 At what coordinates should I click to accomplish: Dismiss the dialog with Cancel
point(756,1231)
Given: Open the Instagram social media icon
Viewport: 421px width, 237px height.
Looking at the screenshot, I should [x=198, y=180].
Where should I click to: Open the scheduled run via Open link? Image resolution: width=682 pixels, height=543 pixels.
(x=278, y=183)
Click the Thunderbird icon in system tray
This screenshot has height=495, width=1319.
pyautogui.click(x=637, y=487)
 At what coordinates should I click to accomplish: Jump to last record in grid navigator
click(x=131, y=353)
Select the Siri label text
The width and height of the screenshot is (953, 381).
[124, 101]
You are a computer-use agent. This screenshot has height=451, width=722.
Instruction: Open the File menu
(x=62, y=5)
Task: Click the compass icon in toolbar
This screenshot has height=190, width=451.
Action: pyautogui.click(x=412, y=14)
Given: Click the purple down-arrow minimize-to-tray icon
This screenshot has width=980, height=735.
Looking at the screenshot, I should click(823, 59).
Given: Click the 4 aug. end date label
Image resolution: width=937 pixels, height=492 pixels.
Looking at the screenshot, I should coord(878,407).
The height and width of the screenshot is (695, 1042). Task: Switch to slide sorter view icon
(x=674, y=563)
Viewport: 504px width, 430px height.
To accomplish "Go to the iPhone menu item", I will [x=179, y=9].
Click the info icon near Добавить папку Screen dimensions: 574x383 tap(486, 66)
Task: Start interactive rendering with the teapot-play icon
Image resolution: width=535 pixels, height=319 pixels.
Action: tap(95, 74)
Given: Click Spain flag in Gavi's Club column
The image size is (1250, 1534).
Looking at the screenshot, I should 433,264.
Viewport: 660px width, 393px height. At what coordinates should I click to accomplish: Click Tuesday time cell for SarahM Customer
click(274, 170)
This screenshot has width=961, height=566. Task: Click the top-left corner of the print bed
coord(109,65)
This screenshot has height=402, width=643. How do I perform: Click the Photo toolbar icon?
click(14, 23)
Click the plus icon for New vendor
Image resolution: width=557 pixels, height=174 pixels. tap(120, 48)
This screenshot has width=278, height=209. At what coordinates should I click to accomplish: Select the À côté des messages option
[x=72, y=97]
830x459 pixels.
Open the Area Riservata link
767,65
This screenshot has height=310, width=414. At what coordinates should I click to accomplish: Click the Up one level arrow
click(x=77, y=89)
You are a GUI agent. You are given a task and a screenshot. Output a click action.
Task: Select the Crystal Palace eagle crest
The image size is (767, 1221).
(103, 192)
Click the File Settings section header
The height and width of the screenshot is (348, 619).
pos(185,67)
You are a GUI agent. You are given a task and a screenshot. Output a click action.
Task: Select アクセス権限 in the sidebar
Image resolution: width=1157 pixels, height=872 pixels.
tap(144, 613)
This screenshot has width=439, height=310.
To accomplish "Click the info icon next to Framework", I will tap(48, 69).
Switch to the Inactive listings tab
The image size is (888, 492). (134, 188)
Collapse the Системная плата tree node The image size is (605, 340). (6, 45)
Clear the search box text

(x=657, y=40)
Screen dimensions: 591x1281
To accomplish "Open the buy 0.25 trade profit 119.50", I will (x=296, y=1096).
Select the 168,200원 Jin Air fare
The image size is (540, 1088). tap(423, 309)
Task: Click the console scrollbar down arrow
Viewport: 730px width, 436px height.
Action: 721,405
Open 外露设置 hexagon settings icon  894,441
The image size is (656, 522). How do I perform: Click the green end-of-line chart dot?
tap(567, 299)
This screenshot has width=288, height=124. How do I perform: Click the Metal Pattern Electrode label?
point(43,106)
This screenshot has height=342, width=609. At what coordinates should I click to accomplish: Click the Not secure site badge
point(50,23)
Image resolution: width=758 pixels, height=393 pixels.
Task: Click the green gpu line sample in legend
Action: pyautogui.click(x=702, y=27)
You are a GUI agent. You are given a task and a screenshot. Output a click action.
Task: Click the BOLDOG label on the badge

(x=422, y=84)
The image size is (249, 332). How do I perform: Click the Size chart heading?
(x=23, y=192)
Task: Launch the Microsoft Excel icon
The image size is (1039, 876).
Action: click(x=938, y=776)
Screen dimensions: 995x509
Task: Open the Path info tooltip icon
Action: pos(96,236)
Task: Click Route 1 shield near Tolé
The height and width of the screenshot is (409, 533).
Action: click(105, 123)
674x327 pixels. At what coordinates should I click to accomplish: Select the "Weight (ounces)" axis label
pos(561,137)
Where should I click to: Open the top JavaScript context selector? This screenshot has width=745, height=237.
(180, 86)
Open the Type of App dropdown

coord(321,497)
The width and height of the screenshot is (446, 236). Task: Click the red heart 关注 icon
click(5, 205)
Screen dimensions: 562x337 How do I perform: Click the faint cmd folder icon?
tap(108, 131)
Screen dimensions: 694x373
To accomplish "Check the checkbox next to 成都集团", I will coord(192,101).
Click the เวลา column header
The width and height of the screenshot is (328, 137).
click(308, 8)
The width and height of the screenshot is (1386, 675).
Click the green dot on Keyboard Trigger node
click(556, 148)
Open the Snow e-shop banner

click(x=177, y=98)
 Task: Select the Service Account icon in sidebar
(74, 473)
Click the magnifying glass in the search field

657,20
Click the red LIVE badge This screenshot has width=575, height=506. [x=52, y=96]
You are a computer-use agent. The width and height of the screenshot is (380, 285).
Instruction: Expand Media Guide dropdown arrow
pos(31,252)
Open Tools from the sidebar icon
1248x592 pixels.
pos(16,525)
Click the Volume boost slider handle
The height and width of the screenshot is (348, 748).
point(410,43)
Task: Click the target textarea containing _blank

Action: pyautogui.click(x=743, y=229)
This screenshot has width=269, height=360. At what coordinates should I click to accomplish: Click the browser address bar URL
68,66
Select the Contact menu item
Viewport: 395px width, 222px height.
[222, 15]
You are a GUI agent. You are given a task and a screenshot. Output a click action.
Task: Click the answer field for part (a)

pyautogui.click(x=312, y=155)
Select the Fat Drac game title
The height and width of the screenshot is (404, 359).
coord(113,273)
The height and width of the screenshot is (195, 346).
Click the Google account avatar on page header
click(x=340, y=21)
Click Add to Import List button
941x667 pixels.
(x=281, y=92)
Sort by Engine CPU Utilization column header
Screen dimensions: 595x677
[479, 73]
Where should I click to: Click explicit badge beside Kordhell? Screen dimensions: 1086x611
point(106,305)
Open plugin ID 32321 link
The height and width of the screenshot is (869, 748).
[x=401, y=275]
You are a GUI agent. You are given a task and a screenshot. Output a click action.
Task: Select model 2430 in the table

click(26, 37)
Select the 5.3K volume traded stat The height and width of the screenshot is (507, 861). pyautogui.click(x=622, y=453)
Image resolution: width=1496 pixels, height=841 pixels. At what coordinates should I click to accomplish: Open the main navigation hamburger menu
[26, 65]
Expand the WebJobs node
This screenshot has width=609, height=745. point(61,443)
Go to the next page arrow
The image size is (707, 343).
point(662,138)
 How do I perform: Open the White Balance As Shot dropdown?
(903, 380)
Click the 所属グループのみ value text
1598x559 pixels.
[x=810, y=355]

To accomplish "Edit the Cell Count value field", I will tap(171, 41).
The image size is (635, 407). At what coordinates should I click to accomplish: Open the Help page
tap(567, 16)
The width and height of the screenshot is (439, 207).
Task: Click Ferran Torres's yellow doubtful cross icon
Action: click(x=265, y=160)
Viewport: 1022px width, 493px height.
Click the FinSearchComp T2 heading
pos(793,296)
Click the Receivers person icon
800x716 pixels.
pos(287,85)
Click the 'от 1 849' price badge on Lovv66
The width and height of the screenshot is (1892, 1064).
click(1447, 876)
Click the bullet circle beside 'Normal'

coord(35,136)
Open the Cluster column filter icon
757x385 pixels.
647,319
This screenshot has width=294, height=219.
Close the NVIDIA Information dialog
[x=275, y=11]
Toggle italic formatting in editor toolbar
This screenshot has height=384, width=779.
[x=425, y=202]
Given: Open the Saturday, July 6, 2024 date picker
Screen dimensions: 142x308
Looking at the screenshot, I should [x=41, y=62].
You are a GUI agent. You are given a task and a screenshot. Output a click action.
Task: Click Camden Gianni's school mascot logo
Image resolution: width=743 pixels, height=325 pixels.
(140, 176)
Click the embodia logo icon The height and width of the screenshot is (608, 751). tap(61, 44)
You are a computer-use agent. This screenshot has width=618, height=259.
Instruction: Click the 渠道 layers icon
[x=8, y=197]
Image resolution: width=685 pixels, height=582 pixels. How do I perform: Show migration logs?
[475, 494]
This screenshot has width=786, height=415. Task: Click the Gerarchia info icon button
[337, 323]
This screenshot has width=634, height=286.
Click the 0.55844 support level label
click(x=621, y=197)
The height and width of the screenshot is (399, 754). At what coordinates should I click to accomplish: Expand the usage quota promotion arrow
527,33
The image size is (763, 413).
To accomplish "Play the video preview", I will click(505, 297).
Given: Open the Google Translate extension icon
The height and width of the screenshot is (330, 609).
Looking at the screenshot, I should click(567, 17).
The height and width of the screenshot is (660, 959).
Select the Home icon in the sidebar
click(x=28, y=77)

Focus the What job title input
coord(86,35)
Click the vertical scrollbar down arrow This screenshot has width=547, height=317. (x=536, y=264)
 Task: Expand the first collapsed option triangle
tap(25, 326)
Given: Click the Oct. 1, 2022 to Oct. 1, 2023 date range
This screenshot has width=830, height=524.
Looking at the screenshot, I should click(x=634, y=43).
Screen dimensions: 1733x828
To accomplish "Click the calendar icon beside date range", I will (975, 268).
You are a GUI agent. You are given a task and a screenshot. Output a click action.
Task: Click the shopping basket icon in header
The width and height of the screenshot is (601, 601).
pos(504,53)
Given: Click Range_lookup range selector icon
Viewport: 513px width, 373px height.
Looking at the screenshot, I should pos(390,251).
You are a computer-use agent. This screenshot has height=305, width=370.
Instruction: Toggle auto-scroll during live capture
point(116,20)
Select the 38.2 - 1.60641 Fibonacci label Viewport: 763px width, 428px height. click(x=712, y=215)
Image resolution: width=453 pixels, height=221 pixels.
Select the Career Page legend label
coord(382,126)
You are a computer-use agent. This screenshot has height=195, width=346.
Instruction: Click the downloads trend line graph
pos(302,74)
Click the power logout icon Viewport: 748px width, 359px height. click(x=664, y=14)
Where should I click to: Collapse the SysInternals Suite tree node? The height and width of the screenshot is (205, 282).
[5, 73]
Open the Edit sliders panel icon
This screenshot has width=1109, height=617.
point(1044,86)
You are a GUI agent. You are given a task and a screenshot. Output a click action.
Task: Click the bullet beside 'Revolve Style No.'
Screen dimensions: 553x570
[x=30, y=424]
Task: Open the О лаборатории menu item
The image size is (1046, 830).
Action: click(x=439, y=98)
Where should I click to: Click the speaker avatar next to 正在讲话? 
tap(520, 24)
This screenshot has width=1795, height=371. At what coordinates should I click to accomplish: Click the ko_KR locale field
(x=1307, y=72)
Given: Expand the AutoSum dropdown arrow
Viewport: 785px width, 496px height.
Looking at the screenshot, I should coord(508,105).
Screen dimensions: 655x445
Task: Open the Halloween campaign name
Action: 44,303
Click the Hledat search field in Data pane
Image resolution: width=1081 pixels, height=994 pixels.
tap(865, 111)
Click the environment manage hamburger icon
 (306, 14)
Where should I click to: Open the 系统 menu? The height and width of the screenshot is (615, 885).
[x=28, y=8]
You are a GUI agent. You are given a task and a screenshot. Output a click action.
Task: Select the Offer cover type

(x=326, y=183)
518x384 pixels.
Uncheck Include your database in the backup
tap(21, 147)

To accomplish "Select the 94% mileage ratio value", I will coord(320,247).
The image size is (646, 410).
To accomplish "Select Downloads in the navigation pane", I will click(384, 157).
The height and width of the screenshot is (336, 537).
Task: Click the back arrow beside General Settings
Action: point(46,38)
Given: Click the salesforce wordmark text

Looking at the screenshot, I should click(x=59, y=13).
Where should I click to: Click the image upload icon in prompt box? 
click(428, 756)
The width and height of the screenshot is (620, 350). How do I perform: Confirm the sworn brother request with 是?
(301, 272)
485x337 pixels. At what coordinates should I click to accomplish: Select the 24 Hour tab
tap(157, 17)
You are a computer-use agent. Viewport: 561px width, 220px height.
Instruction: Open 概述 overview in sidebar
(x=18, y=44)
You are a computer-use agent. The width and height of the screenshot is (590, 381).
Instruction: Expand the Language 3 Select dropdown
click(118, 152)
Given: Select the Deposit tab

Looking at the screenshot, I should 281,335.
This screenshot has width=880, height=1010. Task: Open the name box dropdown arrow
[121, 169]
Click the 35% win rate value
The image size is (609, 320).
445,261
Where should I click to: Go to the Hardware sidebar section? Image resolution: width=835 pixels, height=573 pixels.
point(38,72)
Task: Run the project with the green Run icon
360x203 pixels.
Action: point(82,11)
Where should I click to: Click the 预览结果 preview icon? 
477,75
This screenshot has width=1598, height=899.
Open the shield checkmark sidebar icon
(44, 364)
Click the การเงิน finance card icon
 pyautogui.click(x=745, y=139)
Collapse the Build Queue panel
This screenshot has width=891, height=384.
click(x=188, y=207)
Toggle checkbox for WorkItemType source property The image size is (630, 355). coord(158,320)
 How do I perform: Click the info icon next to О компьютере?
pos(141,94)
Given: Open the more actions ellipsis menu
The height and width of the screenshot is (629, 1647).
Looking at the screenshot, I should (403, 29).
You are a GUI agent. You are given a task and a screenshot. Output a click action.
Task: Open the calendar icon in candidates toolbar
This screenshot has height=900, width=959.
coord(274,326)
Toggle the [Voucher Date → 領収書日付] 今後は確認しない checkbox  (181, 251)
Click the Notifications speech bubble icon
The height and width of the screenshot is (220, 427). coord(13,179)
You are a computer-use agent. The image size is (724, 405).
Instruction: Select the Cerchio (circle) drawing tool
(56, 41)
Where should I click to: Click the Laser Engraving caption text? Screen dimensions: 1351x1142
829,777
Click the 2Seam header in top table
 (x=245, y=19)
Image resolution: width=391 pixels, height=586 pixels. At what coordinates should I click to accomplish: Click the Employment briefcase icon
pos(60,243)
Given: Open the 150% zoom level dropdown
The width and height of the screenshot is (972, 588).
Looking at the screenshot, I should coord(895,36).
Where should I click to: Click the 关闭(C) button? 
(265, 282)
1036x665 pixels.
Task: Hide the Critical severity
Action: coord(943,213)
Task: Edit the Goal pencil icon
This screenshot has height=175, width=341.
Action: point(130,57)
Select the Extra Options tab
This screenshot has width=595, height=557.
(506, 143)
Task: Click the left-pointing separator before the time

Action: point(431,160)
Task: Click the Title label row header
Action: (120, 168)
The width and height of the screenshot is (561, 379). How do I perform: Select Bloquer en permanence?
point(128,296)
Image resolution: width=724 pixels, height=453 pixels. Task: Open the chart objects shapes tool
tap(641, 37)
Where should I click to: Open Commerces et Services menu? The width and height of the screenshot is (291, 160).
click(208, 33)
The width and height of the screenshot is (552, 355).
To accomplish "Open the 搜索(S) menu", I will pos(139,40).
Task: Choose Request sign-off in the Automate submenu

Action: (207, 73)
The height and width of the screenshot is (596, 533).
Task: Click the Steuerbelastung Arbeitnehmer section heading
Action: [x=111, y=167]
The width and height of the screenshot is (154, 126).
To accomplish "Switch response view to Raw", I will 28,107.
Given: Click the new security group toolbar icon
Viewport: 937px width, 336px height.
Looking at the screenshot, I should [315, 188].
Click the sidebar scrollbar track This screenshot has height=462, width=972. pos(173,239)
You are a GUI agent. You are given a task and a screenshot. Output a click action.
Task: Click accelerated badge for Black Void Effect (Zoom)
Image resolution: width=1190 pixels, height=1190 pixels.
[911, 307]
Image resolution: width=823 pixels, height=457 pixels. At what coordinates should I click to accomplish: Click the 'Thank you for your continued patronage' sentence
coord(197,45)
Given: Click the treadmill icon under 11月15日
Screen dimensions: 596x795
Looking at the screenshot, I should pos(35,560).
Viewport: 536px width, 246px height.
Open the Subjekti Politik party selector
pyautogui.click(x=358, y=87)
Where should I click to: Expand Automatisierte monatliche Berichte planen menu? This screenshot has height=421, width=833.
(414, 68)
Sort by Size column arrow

# # #

Figure out the number of lines above in which the string "near" appears. Only the number should be given.

2